Material supplied:
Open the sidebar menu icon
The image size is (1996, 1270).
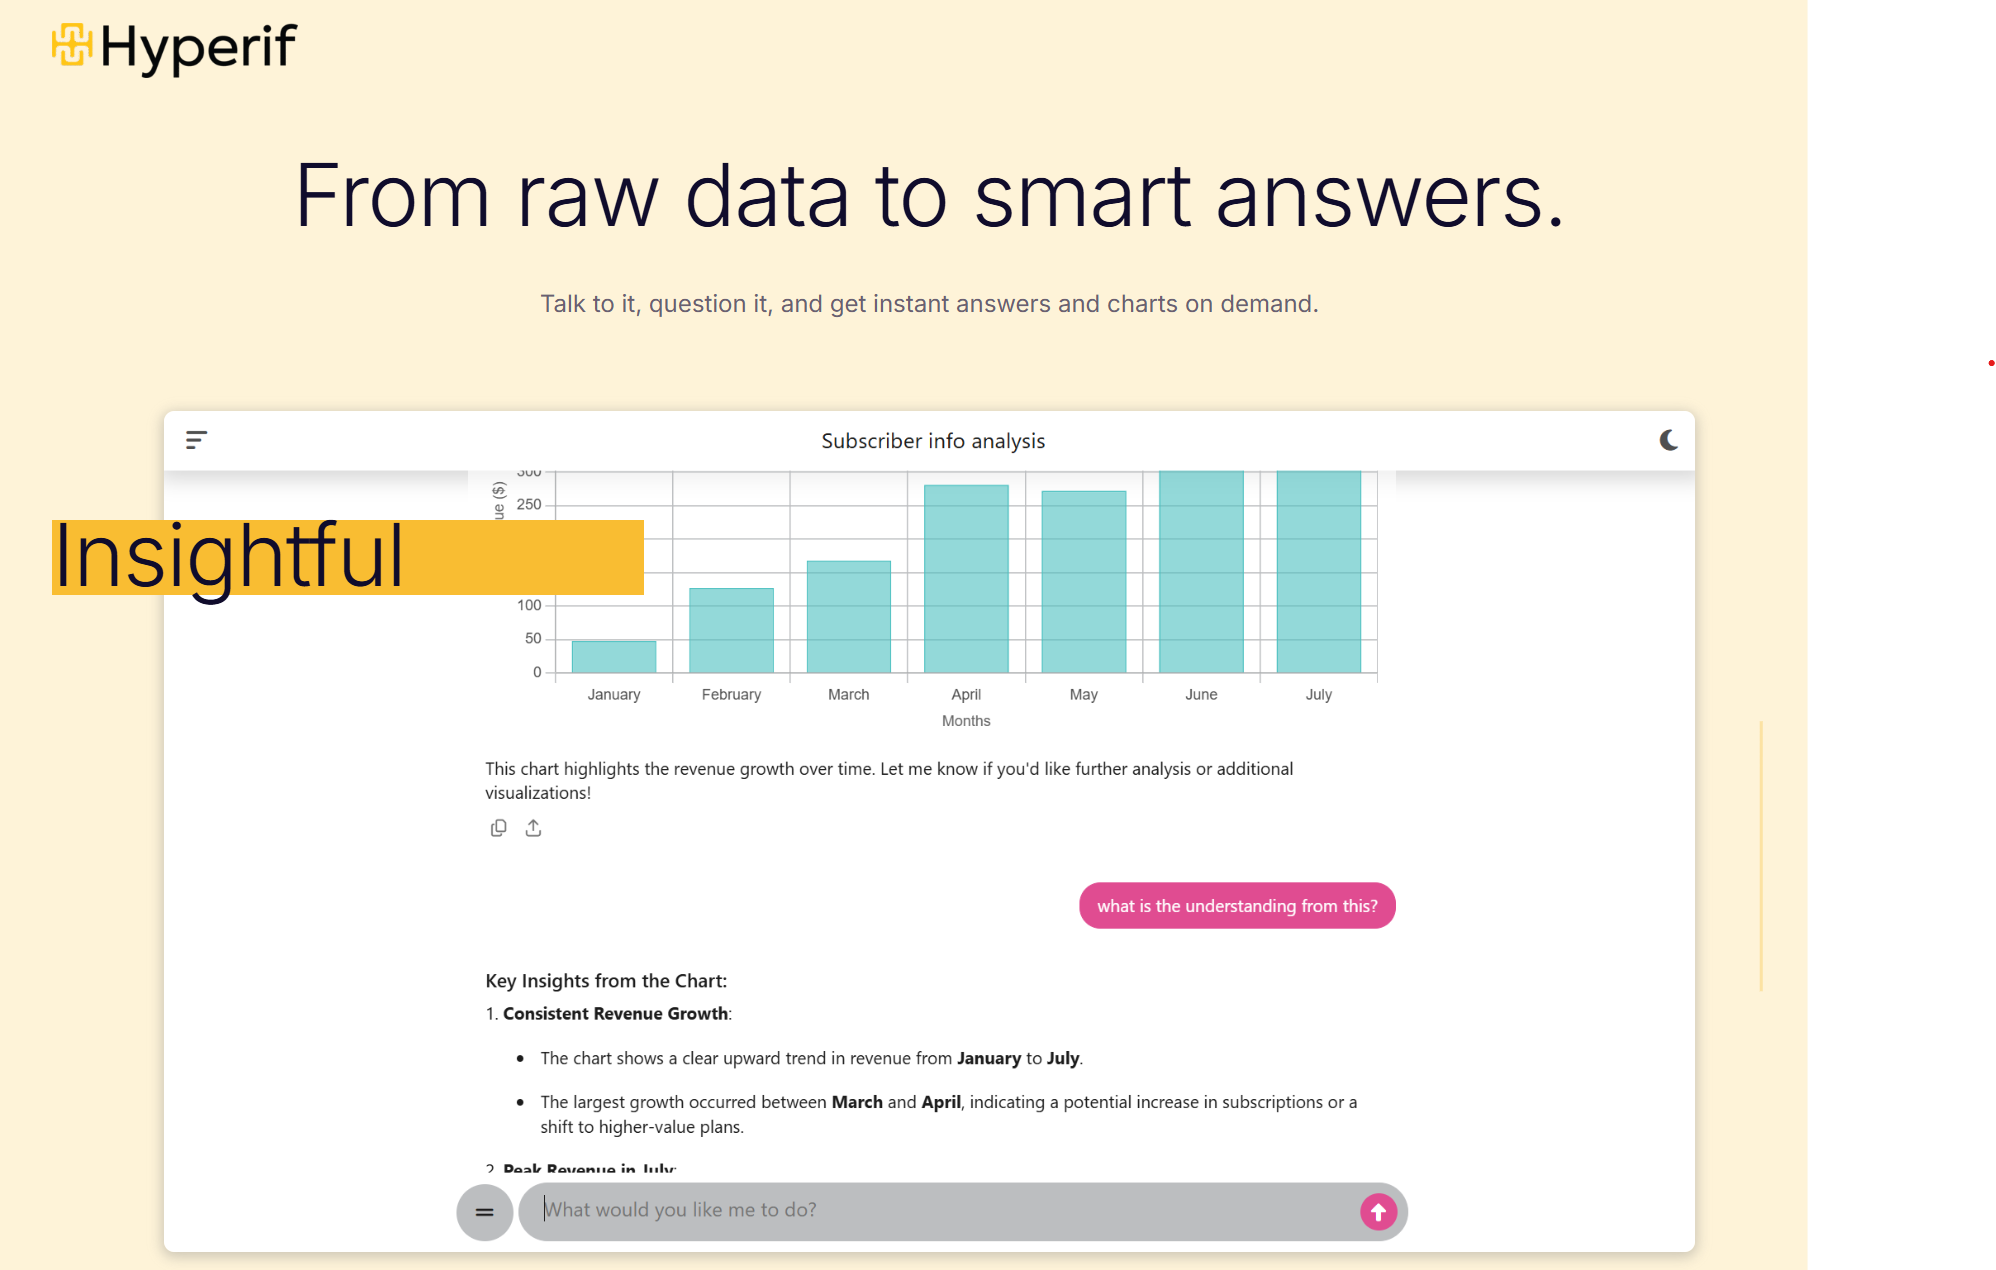point(196,440)
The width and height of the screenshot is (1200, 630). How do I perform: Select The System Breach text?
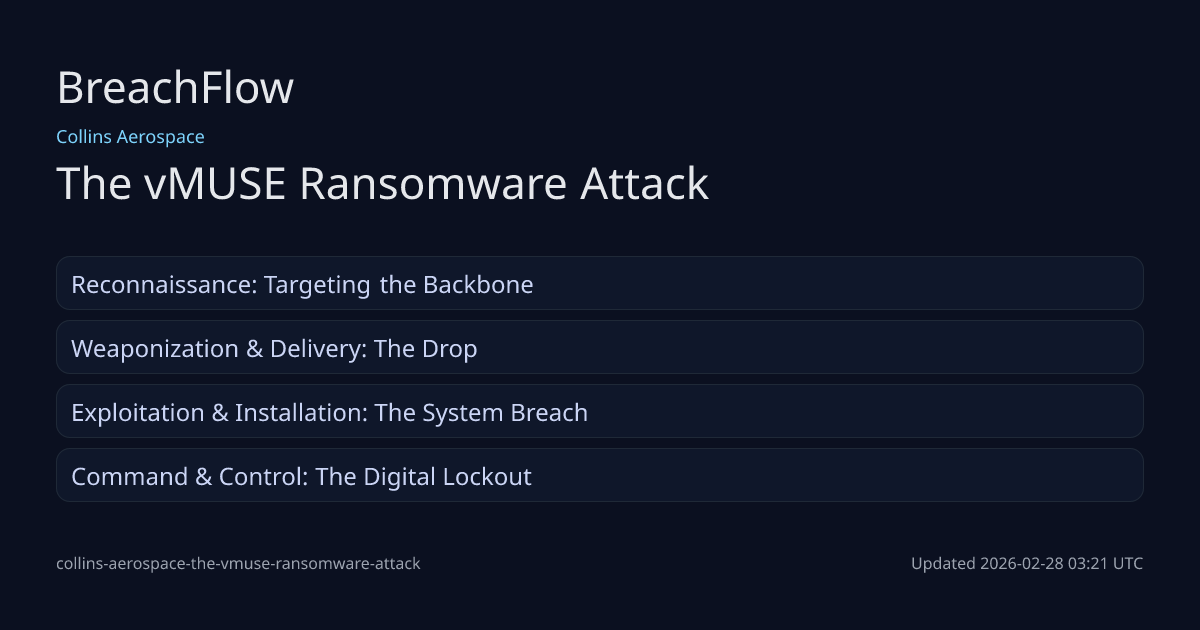(481, 413)
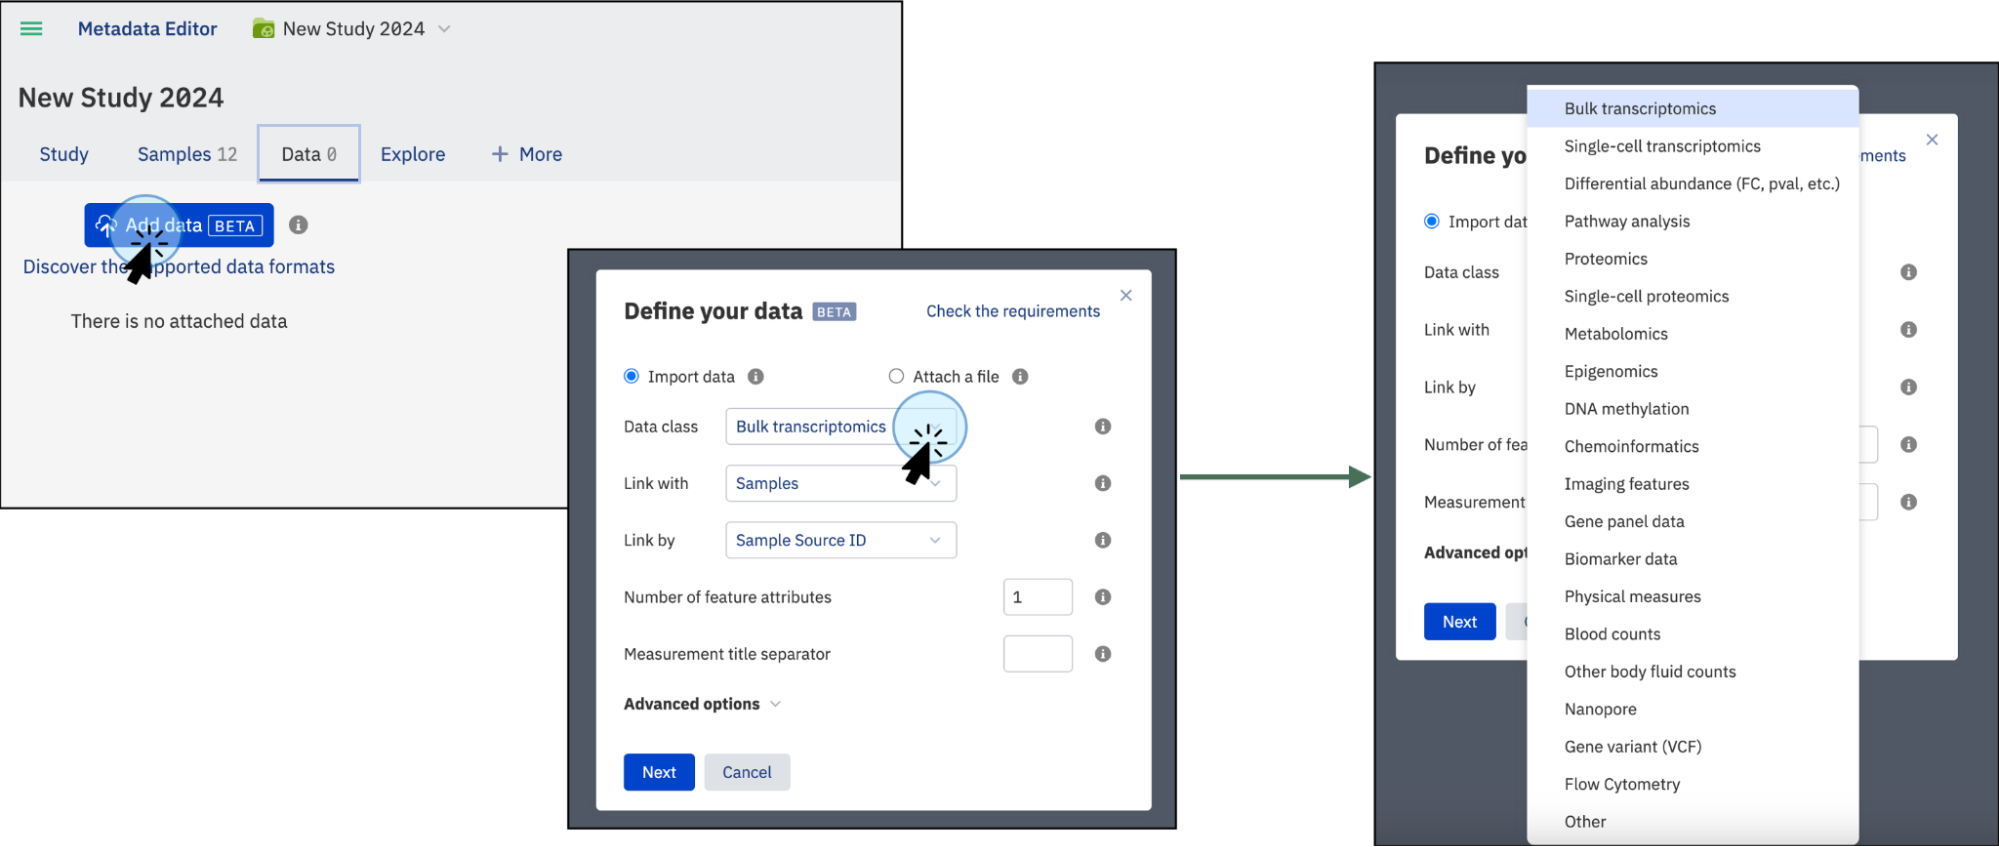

Exercise:
The listing should be transcribed in full, exactly, and without its pictures.

Answer to this problem:
Open the sidebar menu icon
The image size is (1996, 1270).
point(196,440)
The width and height of the screenshot is (1200, 630). How do I perform: Select The System Breach text?
(481, 413)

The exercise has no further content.